***** Extracted information

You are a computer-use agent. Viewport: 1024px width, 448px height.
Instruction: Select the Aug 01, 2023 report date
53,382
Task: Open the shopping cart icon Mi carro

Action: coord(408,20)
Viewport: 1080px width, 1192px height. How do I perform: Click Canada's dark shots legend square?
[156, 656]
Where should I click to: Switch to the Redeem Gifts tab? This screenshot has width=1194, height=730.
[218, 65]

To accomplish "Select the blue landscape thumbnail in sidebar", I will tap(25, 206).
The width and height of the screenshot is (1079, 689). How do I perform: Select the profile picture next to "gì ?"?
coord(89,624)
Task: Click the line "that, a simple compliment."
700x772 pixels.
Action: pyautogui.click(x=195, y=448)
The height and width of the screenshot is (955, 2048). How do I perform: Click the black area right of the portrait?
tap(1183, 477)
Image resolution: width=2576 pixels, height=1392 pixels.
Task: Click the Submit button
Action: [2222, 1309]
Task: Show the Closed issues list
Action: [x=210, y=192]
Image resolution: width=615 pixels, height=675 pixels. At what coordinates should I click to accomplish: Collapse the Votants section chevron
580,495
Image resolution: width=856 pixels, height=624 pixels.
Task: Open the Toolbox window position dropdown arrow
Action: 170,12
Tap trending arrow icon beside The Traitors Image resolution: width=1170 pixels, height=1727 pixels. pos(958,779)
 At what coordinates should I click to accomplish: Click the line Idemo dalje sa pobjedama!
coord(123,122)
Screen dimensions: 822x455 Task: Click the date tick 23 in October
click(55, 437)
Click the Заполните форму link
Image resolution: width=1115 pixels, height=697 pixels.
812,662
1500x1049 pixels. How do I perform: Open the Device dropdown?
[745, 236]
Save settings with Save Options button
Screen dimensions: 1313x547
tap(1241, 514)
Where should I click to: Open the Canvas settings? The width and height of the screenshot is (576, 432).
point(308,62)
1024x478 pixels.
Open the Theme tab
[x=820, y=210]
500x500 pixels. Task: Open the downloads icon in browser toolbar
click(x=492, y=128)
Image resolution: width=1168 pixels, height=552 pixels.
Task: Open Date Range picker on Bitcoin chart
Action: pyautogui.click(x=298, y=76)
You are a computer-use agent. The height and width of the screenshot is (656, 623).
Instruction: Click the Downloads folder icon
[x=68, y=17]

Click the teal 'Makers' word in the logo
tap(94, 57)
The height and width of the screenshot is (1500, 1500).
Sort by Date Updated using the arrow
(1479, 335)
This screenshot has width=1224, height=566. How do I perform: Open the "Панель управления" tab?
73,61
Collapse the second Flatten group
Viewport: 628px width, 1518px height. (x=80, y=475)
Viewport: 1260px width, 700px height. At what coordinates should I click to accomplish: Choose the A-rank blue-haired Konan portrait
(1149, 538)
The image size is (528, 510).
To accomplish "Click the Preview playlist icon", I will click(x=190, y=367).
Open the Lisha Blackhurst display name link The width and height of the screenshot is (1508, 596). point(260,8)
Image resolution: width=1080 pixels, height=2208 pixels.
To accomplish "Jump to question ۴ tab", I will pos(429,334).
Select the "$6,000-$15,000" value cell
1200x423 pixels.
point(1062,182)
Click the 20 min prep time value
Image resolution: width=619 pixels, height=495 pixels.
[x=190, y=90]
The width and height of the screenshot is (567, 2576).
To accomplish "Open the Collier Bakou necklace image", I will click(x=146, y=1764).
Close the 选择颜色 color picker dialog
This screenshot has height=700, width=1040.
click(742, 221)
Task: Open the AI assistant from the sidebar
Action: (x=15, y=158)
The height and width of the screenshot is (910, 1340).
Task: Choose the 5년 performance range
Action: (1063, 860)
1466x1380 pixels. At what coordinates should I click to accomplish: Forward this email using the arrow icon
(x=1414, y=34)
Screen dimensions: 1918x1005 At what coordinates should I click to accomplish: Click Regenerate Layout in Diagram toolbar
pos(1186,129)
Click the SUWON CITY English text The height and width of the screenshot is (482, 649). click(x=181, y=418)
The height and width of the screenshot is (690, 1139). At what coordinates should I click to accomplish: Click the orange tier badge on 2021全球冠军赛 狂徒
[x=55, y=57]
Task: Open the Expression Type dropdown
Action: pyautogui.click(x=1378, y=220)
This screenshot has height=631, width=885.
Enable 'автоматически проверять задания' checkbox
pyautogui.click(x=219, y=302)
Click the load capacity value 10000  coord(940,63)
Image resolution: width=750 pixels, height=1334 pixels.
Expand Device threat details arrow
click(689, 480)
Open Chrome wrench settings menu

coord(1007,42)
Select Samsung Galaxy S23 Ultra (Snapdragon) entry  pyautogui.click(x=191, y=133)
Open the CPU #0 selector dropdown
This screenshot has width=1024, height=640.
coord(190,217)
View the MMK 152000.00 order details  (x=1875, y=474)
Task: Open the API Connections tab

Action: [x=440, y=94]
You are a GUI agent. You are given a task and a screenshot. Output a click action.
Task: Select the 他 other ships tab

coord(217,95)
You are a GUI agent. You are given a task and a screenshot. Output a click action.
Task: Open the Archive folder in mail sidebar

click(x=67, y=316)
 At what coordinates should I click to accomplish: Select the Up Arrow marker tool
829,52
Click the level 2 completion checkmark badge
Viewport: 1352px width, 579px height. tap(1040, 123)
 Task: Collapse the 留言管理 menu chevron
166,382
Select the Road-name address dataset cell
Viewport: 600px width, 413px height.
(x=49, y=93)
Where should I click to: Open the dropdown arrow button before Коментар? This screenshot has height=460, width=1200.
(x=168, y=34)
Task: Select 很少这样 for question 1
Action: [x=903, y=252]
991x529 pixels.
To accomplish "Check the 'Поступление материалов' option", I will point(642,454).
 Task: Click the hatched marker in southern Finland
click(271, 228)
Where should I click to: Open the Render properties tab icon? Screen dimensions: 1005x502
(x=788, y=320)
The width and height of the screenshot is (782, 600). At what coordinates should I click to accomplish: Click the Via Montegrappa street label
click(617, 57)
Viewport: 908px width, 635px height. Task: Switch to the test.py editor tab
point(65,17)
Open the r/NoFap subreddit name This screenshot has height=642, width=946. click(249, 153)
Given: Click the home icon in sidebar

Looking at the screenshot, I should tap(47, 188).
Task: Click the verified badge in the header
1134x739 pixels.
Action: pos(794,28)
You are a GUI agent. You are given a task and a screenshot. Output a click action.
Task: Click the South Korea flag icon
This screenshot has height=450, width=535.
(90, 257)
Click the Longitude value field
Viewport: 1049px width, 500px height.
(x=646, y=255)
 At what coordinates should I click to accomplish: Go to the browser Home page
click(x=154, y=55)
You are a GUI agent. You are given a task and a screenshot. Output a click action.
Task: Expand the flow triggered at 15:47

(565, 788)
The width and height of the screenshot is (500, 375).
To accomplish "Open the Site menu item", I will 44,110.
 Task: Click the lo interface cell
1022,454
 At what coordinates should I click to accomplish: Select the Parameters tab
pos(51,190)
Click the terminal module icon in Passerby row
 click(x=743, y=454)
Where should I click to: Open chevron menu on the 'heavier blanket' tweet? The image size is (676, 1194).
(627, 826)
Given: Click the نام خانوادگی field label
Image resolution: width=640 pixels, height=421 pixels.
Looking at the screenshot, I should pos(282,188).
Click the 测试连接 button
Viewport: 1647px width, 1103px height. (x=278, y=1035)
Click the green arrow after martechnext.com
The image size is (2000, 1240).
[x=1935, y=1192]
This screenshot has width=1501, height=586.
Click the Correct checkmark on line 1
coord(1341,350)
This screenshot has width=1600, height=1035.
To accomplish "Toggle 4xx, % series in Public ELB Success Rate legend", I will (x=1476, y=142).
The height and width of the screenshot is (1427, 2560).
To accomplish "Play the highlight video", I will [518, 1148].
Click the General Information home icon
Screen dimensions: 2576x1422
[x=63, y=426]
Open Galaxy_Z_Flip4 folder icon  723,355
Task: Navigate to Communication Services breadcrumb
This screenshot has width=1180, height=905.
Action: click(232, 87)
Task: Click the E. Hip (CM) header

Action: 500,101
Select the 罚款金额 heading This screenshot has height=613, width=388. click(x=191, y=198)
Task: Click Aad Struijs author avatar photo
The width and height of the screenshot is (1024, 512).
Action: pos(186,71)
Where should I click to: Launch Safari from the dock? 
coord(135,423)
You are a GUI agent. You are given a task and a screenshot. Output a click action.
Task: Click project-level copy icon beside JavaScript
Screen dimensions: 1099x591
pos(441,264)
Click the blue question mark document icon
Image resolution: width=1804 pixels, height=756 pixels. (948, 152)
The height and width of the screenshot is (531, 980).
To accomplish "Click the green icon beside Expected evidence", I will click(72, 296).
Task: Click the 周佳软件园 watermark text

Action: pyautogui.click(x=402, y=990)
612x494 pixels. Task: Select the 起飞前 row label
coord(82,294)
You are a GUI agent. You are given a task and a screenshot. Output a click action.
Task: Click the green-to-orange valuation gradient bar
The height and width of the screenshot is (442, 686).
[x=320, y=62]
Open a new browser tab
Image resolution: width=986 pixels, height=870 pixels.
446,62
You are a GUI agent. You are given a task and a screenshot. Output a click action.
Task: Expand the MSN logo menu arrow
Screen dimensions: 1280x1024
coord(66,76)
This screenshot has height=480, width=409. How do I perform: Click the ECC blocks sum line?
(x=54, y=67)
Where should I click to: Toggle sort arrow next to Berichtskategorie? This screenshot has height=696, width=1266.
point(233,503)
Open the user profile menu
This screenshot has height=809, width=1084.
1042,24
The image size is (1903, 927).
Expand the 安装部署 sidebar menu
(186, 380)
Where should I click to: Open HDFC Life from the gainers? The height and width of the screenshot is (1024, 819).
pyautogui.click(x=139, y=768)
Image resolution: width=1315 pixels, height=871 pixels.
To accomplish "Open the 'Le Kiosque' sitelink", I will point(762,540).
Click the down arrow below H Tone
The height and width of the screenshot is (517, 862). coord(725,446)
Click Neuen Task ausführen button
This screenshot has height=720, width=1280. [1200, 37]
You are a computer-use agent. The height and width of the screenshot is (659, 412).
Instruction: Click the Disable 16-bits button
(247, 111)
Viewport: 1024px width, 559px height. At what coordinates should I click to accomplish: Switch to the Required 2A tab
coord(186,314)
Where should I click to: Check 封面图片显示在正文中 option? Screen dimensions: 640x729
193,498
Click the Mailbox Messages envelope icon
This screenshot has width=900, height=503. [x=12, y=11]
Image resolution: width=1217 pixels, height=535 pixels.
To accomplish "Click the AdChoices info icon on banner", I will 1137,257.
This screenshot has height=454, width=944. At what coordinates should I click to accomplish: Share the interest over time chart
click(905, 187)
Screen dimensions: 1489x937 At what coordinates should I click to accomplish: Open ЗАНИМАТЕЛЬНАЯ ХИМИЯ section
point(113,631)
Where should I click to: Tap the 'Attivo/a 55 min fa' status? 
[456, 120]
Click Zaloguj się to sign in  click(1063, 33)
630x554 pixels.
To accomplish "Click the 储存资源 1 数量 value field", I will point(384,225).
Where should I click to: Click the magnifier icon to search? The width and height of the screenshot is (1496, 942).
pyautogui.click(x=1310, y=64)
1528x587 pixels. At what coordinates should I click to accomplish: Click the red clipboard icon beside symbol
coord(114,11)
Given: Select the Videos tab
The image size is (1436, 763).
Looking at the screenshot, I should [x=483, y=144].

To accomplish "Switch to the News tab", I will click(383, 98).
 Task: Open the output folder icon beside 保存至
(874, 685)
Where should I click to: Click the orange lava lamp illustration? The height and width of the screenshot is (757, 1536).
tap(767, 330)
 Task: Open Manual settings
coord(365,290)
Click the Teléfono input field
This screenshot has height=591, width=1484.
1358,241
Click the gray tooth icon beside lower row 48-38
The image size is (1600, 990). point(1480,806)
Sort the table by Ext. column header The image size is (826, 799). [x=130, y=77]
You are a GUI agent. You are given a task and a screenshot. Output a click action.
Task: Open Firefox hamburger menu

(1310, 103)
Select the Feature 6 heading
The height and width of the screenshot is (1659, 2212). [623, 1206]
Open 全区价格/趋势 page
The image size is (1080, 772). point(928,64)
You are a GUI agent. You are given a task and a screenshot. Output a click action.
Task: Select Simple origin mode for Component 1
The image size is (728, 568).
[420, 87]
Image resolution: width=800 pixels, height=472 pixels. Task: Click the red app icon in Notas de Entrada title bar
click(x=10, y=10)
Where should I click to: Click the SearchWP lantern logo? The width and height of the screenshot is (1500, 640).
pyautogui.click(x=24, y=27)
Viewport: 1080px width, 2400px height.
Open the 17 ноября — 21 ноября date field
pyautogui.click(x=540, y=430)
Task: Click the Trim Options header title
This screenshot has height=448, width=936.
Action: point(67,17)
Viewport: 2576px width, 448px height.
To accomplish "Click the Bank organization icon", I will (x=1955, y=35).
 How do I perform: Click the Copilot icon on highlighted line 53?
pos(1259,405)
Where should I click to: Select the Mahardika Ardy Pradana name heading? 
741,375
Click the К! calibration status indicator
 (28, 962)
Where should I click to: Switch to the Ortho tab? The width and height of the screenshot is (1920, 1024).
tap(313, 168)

**********

* Your assignment *
All lines from the line containing "Click the gray" through the end of the listing above are to be duplicated exactly; include both ends and nothing further.

* Solved problem *
Click the gray tooth icon beside lower row 48-38
The image size is (1600, 990). point(1480,806)
Sort the table by Ext. column header The image size is (826, 799). [x=130, y=77]
You are a GUI agent. You are given a task and a screenshot. Output a click action.
Task: Open Firefox hamburger menu

(1310, 103)
Select the Feature 6 heading
The height and width of the screenshot is (1659, 2212). [623, 1206]
Open 全区价格/趋势 page
The image size is (1080, 772). point(928,64)
You are a GUI agent. You are given a task and a screenshot. Output a click action.
Task: Select Simple origin mode for Component 1
The image size is (728, 568).
[420, 87]
Image resolution: width=800 pixels, height=472 pixels. Task: Click the red app icon in Notas de Entrada title bar
click(x=10, y=10)
Where should I click to: Click the SearchWP lantern logo? The width and height of the screenshot is (1500, 640).
pyautogui.click(x=24, y=27)
Viewport: 1080px width, 2400px height.
Open the 17 ноября — 21 ноября date field
pyautogui.click(x=540, y=430)
Task: Click the Trim Options header title
This screenshot has height=448, width=936.
Action: point(67,17)
Viewport: 2576px width, 448px height.
To accomplish "Click the Bank organization icon", I will (x=1955, y=35).
 How do I perform: Click the Copilot icon on highlighted line 53?
pos(1259,405)
Where should I click to: Select the Mahardika Ardy Pradana name heading? 
741,375
Click the К! calibration status indicator
 (28, 962)
Where should I click to: Switch to the Ortho tab? The width and height of the screenshot is (1920, 1024).
tap(313, 168)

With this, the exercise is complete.